The Amtrak California Zephyr is scheduled to leave at 8:05 am, with boarding starting 20 minutes ahead of time. We had two bags to check which needed to be checked in 45 minutes before departure time. We had plenty of time. After checking in our bags, Ann walked around Union Station to enjoy the beautiful architecture as the sun rose over downtown Denver.

The man at the Amtrak ticket window said we should start heading over to Track 4 at 7:30 am. After scanning our electronic ticket from our phone at train side, they let us board our sleeping car.

Dropping our carry on bags in our roomettes, we headed straight for the dining car for breakfast. Ann had orange juice, scrambled eggs with Swiss cheese and veggies, roasted potatoes, and a croissant. Keith substituted an omelette and cheddar cheese for the scrambled eggs and a coffee. By the time we finished breakfast, we were just pulling out of the Denver station.

The train starts winding its way up into the mountains. The first large curve is called Big Ten Curve. It is a 270 degree turn with a wind break of hopper rail cars filled with cement and welded to a track.

From there the train enters the tunnel district. The train ducks in and out of about 30 tunnels, with jagged rocky cliffs surrounding the train in between. At first, there are expansive views across the plains. Then you enter another tunnel and come out surrounded by mountains.

The last tunnel of the district is the Moffat Tunnel, the highest train tunnel and one of the longest in the country. It is 6.2 miles long, passing under the Continental Divide at 9,239 feet above sea level. They ask that passengers do not open the doors between the rail cars during the 13 minute tunnel ride to prevent diesel exhaust from entering the train cars.

Before we entered the Moffat Tunnel, there were just patches of snow on the ground. When we emerged from the tunnel, we were in a winter wonderland. We were smack dab in the middle of the Winter Park Ski Resort.

The route through Colorado goes through some of the most scenic areas of the state. The train follows the Colorado River through Byers Canyon, Gore Canyon, and Glenwood Canyon. Upper Gore Canyon can only be seen by train or kayak. Not even hikers can reach the Upper Gore Canyon. The snow provided a nice color contrast to the green trees and the rocks, which take on a nice red color in places.

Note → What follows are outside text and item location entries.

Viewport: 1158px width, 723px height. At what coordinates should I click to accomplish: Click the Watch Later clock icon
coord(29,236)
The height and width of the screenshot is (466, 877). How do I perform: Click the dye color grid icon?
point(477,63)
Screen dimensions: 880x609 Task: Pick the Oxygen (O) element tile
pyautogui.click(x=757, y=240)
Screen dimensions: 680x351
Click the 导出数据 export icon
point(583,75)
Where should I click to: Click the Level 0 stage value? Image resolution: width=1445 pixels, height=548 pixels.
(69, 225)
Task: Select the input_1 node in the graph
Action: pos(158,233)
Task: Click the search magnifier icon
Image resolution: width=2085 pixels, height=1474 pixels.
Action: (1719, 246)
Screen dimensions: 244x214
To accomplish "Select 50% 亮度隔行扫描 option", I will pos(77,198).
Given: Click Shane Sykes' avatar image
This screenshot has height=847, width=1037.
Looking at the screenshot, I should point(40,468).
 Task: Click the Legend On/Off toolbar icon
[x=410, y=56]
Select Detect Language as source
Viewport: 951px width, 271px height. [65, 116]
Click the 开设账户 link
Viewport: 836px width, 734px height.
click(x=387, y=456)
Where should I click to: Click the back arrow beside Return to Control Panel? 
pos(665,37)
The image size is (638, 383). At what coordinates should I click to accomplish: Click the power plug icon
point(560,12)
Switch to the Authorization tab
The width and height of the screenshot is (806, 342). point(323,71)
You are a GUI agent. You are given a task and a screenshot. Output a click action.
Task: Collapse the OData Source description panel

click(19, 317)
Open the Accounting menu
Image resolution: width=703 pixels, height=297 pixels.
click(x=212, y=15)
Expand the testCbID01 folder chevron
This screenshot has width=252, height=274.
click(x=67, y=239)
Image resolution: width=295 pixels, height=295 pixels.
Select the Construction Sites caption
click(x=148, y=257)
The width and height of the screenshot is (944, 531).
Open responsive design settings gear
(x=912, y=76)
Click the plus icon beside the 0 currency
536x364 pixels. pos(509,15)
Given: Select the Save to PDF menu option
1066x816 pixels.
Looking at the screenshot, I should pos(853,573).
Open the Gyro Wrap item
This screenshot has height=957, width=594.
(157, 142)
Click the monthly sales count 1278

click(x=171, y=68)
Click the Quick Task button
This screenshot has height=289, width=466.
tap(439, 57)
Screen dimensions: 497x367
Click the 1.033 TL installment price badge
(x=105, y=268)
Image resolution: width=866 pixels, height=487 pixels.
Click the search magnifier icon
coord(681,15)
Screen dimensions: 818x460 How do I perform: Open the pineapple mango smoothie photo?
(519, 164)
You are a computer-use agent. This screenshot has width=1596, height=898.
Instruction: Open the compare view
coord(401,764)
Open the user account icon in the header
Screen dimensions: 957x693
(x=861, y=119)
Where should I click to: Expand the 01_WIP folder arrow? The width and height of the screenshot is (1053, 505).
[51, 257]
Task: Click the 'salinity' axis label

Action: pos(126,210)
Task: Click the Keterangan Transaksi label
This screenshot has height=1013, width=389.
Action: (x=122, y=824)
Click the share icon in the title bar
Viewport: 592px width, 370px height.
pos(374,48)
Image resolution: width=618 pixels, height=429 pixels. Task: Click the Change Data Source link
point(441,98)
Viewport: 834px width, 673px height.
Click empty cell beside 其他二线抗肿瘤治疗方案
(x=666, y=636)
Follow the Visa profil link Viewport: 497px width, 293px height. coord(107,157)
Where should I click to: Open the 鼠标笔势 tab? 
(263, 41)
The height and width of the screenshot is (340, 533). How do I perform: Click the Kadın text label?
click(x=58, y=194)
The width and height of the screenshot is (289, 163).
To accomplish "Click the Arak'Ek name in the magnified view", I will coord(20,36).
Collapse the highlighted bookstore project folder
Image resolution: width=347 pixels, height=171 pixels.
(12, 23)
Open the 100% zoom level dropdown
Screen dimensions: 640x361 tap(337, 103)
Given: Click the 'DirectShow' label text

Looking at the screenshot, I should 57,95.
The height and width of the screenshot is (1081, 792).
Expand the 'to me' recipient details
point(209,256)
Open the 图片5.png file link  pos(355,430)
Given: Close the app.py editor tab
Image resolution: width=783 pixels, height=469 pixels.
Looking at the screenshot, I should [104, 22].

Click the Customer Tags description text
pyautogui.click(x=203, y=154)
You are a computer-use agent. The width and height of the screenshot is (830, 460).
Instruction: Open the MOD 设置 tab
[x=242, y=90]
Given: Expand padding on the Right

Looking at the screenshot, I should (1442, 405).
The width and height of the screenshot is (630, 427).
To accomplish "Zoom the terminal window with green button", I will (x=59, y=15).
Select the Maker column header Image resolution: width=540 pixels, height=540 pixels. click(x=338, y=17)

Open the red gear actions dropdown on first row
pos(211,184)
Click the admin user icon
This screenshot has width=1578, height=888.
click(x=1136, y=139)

We were surprised at how much wildlife we saw. The first herd of elk was at Big Ten Curve, before we even entered the mountains. There were elk, deer, hawks, eagles, and various water fowl. We even caught a glimpse of a moose.

Lunch was served before we reached Glenwood Canyon. Ann had the chicken Caesar salad along with carrot cake for dessert. Keith has the gourmet grilled cheese with terra chips and coleslaw. He also opted for the carrot cake. The food was decent and the carrot cake was delicious.

As we entered into Utah, the sun was starting to set. We opted for the 5:30 pm seating for dinner. We both had the mixed green salad and the flatiron steak along with mixed vegetables and cheesy polenta. For dessert, Ann tried the chocolate torte while Keith had the cheese cake. A drink was included with dinner, so Ann had the rose wine while Keith chose the Heineken. All in all, there was plenty of tasty food to keep our bellies full.

The meals were included with a sleeping room. There is also a cafe with additional items that can be purchased. The people riding in coach class only had the cafe as an option since the dining car was not available for them. We’re not sure if that is always the case or just during the pandemic. Coffee is available for free in the sleeping cars, but we purchased bottled iced tea from the cafe during the afternoon.

During the daylight hours while we were not in the dining car, you could find us in the observation car enjoying the scenery passing by us. After dinner we retired to our roomette. The roomette is a little cramped for two people, but would be perfect for one person. During the day, there are two wide seats facing each other with a large window in between. A small table below the window can be pulled out to set food or a laptop on. Ann didn’t find the table very comfortable to use with the laptop, as it was just large enough to hold her laptop and right up against the wall. She thought having the laptop on her lap was more comfortable.

At night, the car attendant sets up the beds for you. The two seats flatten into the bottom bunk bed. A thin mattress is placed on top of the seat cushions. The top bunk folds down from the wall. There is only enough floor space left to stand. There is no room for luggage on the floor. Keith put his daypack on the narrow top step used to get up to the top bunk. Ann placed her laptop bag on the bed next to her feet. There is a very narrow closest with enough space to hang two jackets. Our shoes fit under the bottom bunk. You have to really like the person you are sharing the roomette with in order to change clothes and get ready for the night.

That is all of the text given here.